What does it depend on? How sparse are your matrices? A lot of people think if half the entries in a matrix are zero, then using sparse form is right. WRONG.You don't really gain much there. In fact, it probably runs MUCH more slowly. As a test on a relatvely small pair of matrices...
As = sprand(1000,1000,0.5);
Bs = sprand(1000,1000,0.5);
And that was only for a 1000x1000 pair of matrices.
A significant problem is that sparse matrix multiplication does not use multiple processors. On my own computer, I have 8 real cores. But that sparse multiply uses only ONE of them, whereas the full matrix multiply uses all 8 in parallel.
Now, let me try it again, but for larger matrices that are truly sparse.
As = sprand(5000,5000,0.001);
Bs = sprand(5000,5000,0.001);
As you see in the second test, the sparse multiply whizzes past the full multiply. We are talking tortoise and hare here.
So the real problem is you most likely do not have matrices that are even remotely sparse. Hey, I have a lot of zeros. So sparse must be good. Just having a lot of zeros is not enough. A matrix needs to be seriously sparse for you to see a gain. But when that is the case, sparse is a HUGE benefit.
You may want to do some reading about sparse matrices and the concept of fill-in to understand why all of this works as it does.

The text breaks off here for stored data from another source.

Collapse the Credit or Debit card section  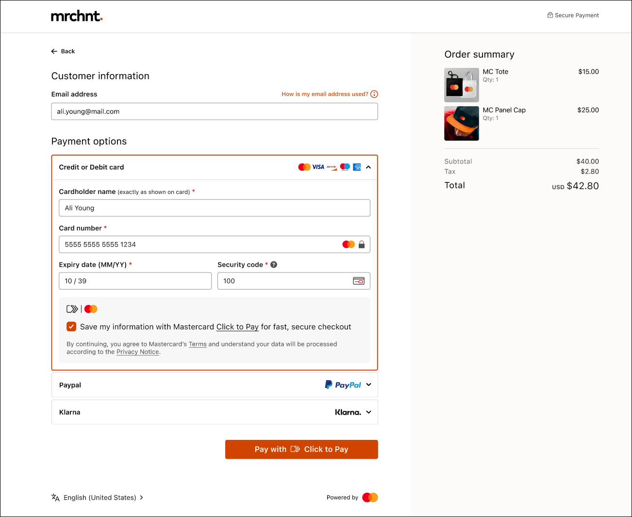click(x=368, y=167)
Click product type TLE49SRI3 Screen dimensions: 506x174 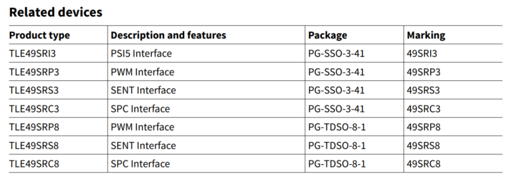pyautogui.click(x=33, y=53)
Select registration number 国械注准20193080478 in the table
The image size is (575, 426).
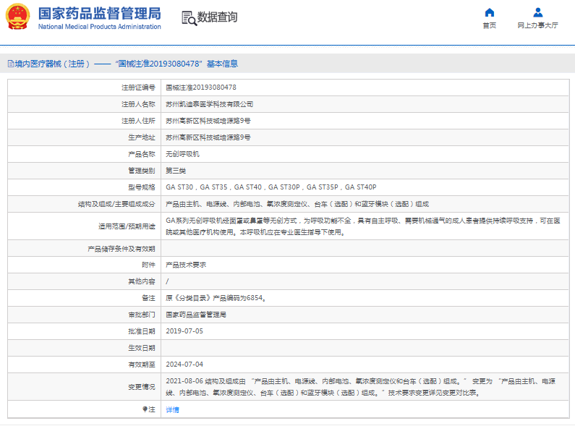coord(201,88)
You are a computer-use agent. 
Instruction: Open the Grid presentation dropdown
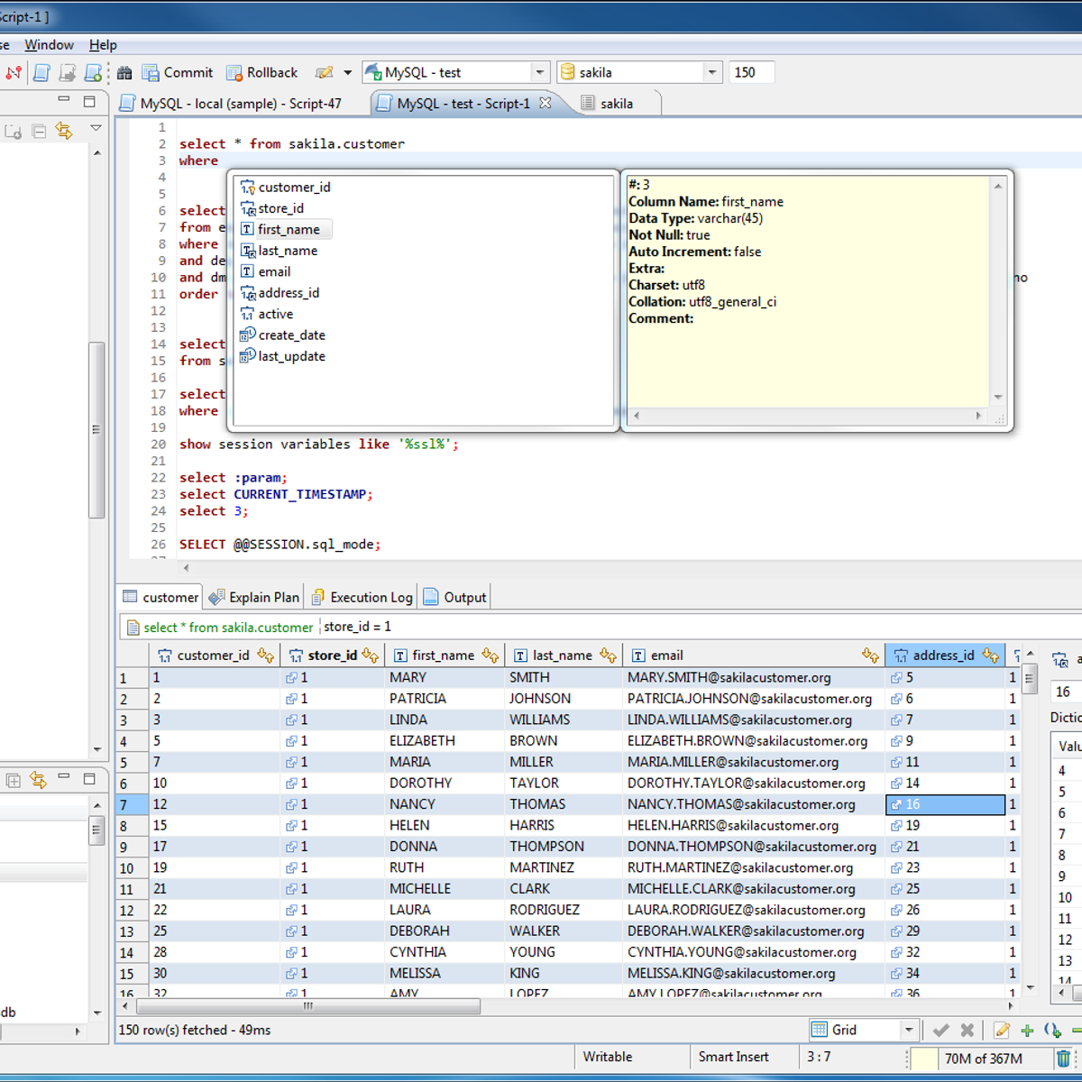tap(908, 1030)
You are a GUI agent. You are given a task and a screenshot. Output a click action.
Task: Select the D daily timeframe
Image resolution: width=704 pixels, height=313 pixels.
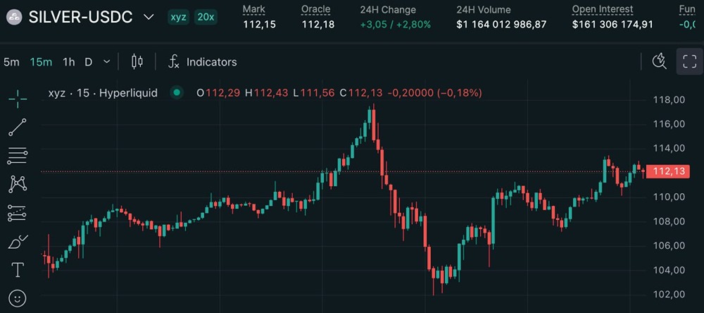pos(89,62)
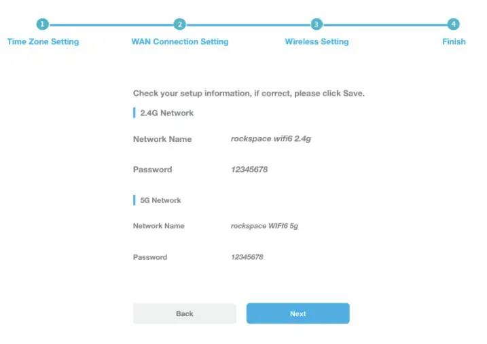
Task: Click the step 1 circle icon
Action: tap(43, 24)
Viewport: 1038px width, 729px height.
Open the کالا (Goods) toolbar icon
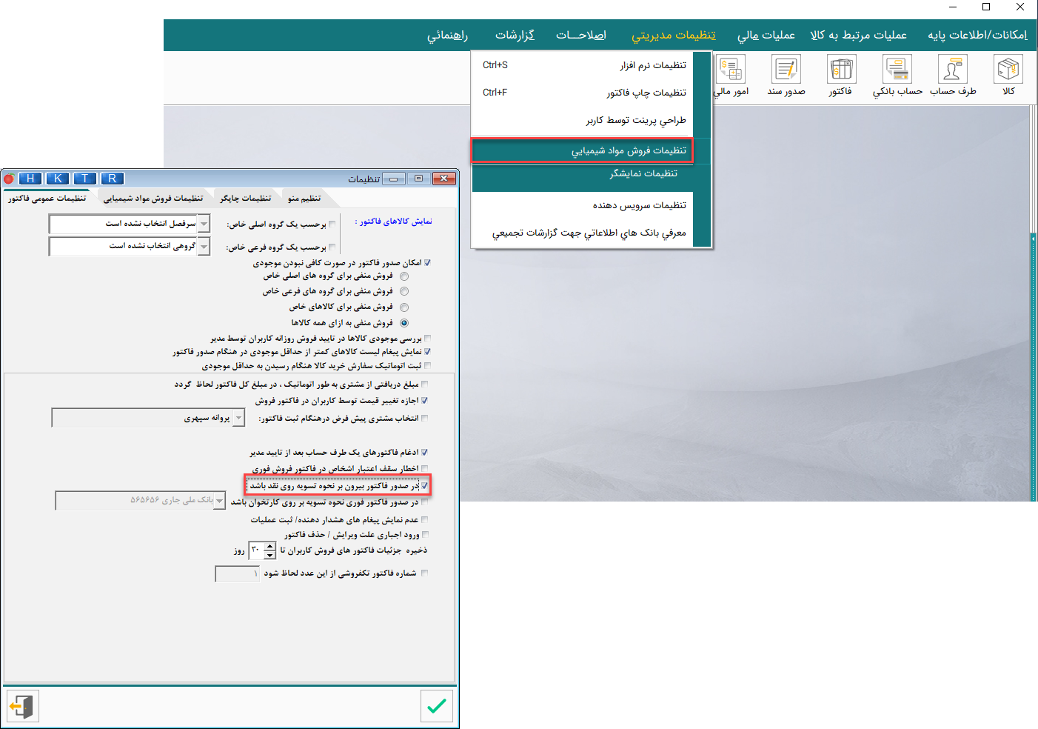pyautogui.click(x=1008, y=75)
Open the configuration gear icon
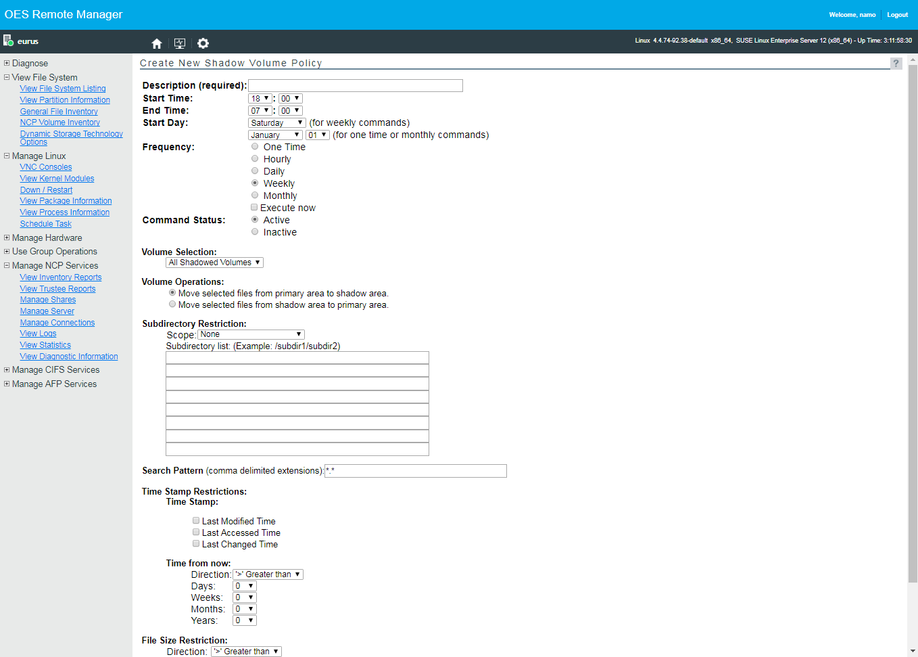This screenshot has width=918, height=657. (x=203, y=43)
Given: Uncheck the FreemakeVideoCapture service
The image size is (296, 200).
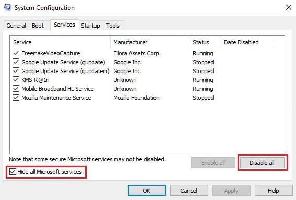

For example, consider the matrices:
A1 = sprand(1000,1000,0.5);
B1 = sprand(1000,1000,0.5);
[numel(A1),nnz(A1),nnz(B1),nnz(A1*B1)]
ans =
1000000 393668 393681 1000000
A2 = sprand(5000,5000,0.001);
B2 = sprand(5000,5000,0.001);
[numel(A2),nnz(A2),nnz(B2),nnz(A2*B2)]
ans =
25000000 24985 24989 124732
Do you see that the product A1*B1 is a completely full matrix? So even though A1 and B1 were sparse in theory, the product A1*B1 is completely full. It is still stored in sparse form of course. And if you then multiply that matrix by ANOTHER sparse matrix, the product will be even slower to compute.